#### Activity
Retype the entries exactly, keeping every line intact.

#### Provided information

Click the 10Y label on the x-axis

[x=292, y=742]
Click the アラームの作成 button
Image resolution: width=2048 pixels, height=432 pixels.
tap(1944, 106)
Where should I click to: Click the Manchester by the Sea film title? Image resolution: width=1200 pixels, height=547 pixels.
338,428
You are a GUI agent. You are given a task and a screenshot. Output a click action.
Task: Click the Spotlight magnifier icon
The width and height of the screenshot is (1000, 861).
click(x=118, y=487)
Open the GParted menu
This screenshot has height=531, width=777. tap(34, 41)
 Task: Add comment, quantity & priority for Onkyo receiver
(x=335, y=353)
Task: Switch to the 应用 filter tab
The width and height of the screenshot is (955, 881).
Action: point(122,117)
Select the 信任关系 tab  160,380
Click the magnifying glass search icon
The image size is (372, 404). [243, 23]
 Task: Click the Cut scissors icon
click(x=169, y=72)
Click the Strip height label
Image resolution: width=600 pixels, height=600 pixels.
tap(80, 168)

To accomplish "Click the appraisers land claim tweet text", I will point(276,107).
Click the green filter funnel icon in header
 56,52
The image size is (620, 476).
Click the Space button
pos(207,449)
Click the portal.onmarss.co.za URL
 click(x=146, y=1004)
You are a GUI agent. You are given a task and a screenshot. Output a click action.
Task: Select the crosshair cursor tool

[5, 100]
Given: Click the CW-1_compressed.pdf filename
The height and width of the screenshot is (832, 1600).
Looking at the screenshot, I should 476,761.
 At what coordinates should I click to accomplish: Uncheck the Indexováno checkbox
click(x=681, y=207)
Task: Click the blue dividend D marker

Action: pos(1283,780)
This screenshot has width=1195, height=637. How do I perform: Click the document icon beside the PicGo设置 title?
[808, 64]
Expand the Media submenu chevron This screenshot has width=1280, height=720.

#### Solution to the exercise
Click the 10Y label on the x-axis

[x=292, y=742]
Click the アラームの作成 button
Image resolution: width=2048 pixels, height=432 pixels.
tap(1944, 106)
Where should I click to: Click the Manchester by the Sea film title? Image resolution: width=1200 pixels, height=547 pixels.
338,428
You are a GUI agent. You are given a task and a screenshot. Output a click action.
Task: Click the Spotlight magnifier icon
The width and height of the screenshot is (1000, 861).
click(x=118, y=487)
Open the GParted menu
This screenshot has height=531, width=777. tap(34, 41)
 Task: Add comment, quantity & priority for Onkyo receiver
(x=335, y=353)
Task: Switch to the 应用 filter tab
The width and height of the screenshot is (955, 881).
Action: point(122,117)
Select the 信任关系 tab  160,380
Click the magnifying glass search icon
The image size is (372, 404). [243, 23]
 Task: Click the Cut scissors icon
click(x=169, y=72)
Click the Strip height label
Image resolution: width=600 pixels, height=600 pixels.
tap(80, 168)

To accomplish "Click the appraisers land claim tweet text", I will point(276,107).
Click the green filter funnel icon in header
 56,52
The image size is (620, 476).
Click the Space button
pos(207,449)
Click the portal.onmarss.co.za URL
 click(x=146, y=1004)
You are a GUI agent. You are given a task and a screenshot. Output a click action.
Task: Select the crosshair cursor tool

[5, 100]
Given: Click the CW-1_compressed.pdf filename
The height and width of the screenshot is (832, 1600).
Looking at the screenshot, I should 476,761.
 At what coordinates should I click to accomplish: Uncheck the Indexováno checkbox
click(x=681, y=207)
Task: Click the blue dividend D marker

Action: pos(1283,780)
This screenshot has width=1195, height=637. How do I perform: Click the document icon beside the PicGo设置 title?
[808, 64]
Expand the Media submenu chevron This screenshot has width=1280, height=720.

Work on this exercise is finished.